=== Data shown ===
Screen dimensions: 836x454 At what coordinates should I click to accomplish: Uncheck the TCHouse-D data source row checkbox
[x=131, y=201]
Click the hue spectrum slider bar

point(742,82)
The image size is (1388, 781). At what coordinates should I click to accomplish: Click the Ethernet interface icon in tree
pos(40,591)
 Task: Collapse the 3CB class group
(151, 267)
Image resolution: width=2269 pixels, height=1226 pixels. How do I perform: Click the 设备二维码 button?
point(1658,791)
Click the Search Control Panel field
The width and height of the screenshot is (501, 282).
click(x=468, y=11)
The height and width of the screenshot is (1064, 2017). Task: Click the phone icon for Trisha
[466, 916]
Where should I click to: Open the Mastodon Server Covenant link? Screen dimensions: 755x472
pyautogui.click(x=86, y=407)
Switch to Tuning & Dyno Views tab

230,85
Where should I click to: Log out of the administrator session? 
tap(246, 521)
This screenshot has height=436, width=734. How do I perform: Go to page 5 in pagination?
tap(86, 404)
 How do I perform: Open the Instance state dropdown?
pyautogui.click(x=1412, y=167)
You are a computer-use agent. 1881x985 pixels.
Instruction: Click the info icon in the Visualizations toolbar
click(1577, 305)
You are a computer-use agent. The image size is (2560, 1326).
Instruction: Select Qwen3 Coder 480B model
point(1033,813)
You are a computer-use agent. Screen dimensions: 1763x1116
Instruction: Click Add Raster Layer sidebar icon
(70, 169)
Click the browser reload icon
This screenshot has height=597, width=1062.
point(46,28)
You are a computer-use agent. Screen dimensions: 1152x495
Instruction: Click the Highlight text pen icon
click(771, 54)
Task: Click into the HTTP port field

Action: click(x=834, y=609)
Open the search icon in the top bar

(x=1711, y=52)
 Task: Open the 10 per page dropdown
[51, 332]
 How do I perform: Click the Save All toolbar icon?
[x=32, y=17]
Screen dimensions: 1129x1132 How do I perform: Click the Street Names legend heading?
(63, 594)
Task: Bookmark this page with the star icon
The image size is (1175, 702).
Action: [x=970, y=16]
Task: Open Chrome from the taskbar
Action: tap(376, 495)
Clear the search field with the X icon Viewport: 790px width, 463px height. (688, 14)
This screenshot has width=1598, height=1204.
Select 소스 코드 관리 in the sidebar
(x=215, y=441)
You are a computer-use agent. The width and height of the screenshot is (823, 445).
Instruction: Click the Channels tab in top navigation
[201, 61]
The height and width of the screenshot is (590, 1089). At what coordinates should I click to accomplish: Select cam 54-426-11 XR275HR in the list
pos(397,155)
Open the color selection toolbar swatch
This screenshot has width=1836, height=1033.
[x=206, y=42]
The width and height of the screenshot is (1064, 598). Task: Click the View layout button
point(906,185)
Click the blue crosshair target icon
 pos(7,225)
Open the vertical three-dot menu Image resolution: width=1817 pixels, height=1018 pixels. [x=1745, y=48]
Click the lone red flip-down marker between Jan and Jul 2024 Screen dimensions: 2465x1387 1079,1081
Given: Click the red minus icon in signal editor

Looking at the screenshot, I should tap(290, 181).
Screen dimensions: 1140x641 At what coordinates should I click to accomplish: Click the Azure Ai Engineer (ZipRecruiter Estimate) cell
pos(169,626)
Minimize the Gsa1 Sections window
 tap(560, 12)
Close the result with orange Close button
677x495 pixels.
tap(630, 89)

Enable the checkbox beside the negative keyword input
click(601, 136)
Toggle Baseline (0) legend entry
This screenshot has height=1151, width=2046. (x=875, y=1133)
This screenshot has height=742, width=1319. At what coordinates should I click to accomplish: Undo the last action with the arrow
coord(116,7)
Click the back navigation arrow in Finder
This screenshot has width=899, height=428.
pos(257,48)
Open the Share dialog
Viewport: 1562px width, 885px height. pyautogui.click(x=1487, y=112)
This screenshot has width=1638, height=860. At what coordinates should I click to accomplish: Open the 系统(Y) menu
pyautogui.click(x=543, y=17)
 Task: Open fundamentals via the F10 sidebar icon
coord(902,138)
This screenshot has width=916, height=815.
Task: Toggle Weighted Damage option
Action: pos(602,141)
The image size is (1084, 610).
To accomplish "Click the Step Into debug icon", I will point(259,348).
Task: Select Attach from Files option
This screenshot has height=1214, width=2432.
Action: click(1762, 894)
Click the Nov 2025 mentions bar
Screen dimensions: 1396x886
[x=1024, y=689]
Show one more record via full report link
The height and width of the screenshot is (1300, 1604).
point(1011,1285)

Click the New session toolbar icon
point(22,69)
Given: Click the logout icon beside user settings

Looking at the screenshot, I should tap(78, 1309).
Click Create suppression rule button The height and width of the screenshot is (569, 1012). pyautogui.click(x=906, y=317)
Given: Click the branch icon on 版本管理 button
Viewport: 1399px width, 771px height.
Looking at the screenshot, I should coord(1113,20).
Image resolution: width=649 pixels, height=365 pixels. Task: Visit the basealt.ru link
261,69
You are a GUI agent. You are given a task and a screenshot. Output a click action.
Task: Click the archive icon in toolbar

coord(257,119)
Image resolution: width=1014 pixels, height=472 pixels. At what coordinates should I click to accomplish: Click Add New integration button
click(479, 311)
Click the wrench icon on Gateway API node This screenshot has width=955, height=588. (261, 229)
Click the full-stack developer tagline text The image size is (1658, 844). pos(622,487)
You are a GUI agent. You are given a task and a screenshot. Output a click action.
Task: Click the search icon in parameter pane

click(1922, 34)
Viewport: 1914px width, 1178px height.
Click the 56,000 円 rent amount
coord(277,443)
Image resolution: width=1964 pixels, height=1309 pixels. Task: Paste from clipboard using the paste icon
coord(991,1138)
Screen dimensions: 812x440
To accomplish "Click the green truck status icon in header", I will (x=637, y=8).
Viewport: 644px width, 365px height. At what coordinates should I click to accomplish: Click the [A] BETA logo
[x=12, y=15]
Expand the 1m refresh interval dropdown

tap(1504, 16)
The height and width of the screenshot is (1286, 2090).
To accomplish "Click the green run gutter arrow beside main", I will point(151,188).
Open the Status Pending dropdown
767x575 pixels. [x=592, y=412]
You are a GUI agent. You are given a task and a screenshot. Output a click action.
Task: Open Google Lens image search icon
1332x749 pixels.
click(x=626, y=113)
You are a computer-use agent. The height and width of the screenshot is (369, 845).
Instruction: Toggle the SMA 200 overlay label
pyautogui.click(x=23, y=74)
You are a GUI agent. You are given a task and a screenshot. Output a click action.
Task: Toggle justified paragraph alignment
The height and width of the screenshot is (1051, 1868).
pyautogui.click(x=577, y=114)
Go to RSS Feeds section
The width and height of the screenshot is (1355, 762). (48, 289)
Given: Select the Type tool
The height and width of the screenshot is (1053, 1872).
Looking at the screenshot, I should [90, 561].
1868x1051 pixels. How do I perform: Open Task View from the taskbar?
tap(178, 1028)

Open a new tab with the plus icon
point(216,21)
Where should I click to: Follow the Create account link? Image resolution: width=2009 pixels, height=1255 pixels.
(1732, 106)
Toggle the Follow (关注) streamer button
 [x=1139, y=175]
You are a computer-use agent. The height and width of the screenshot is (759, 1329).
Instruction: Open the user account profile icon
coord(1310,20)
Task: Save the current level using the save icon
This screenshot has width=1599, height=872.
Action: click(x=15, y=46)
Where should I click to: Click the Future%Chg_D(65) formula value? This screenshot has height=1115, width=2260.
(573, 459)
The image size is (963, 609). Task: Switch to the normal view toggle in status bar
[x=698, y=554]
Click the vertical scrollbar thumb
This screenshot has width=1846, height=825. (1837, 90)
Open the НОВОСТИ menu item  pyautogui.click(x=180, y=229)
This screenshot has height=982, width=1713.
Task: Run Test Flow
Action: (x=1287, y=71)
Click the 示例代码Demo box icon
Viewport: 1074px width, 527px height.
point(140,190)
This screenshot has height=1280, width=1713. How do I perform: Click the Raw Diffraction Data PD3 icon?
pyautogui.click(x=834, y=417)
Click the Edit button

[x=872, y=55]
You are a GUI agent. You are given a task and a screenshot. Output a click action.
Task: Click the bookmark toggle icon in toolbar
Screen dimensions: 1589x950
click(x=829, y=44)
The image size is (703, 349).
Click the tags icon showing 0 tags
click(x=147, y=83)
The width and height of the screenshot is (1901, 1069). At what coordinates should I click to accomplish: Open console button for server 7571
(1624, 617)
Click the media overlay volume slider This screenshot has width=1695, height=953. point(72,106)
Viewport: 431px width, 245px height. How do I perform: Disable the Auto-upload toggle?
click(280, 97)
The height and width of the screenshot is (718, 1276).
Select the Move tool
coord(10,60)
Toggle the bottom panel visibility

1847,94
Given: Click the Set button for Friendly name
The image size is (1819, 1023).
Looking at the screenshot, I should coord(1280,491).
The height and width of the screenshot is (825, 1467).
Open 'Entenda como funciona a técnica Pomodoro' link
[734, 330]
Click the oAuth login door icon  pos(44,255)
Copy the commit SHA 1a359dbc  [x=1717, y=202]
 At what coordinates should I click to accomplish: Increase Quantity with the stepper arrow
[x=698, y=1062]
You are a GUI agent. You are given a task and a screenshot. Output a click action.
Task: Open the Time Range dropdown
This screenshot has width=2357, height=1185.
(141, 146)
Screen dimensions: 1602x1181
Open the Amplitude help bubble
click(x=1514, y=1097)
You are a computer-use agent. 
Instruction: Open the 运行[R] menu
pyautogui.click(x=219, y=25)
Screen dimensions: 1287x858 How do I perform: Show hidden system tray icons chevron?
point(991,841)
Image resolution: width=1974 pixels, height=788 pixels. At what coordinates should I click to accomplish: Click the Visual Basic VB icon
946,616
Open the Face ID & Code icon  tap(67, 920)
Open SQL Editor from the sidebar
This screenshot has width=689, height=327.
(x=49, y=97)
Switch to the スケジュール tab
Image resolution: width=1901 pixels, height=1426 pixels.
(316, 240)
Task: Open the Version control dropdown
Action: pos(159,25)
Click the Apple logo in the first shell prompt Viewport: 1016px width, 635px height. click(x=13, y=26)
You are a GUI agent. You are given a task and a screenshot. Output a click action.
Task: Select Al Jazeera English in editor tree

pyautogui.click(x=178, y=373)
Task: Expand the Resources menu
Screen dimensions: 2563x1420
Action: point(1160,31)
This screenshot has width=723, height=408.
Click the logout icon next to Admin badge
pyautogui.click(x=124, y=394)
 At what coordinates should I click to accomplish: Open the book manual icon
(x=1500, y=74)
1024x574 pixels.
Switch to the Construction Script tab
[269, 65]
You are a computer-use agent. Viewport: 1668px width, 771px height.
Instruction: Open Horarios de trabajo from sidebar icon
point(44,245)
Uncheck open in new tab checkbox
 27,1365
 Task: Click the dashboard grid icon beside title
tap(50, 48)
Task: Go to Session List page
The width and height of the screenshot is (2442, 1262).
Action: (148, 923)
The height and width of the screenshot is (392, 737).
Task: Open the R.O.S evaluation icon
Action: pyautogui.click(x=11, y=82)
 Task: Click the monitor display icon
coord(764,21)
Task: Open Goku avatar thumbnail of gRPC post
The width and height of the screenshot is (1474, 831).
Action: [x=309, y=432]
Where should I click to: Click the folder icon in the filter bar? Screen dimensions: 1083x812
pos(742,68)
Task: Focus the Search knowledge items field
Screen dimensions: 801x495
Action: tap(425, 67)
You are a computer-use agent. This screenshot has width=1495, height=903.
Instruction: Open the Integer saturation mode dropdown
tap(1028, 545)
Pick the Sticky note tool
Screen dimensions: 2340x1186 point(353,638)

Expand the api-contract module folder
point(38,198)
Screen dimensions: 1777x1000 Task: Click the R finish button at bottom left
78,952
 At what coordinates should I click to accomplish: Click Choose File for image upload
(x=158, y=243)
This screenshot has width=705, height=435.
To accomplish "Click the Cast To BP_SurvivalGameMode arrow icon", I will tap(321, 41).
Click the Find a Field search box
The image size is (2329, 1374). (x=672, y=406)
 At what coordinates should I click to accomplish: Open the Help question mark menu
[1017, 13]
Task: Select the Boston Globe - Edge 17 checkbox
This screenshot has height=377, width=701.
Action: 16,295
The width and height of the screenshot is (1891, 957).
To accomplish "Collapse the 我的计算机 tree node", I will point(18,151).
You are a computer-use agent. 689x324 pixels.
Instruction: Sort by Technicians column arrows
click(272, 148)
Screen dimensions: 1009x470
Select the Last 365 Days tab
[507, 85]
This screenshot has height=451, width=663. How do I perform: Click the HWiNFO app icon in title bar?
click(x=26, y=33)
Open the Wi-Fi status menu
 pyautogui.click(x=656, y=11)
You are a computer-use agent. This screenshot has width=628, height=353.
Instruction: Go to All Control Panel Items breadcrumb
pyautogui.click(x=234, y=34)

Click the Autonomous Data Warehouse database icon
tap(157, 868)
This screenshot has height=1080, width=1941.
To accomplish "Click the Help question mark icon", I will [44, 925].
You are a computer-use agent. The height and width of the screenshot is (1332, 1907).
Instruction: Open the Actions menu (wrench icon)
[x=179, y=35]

=== Aim of the task ===
Look above for the line that contains "Task: Open Google Lens image search icon". Starting there, transcribe every line exactly until you have copied the line that contains "Given: Select the Type tool".

=== Written answer ===
Task: Open Google Lens image search icon
1332x749 pixels.
click(x=626, y=113)
You are a computer-use agent. The height and width of the screenshot is (369, 845).
Instruction: Toggle the SMA 200 overlay label
pyautogui.click(x=23, y=74)
You are a GUI agent. You are given a task and a screenshot. Output a click action.
Task: Toggle justified paragraph alignment
The height and width of the screenshot is (1051, 1868).
pyautogui.click(x=577, y=114)
Go to RSS Feeds section
The width and height of the screenshot is (1355, 762). (48, 289)
Given: Select the Type tool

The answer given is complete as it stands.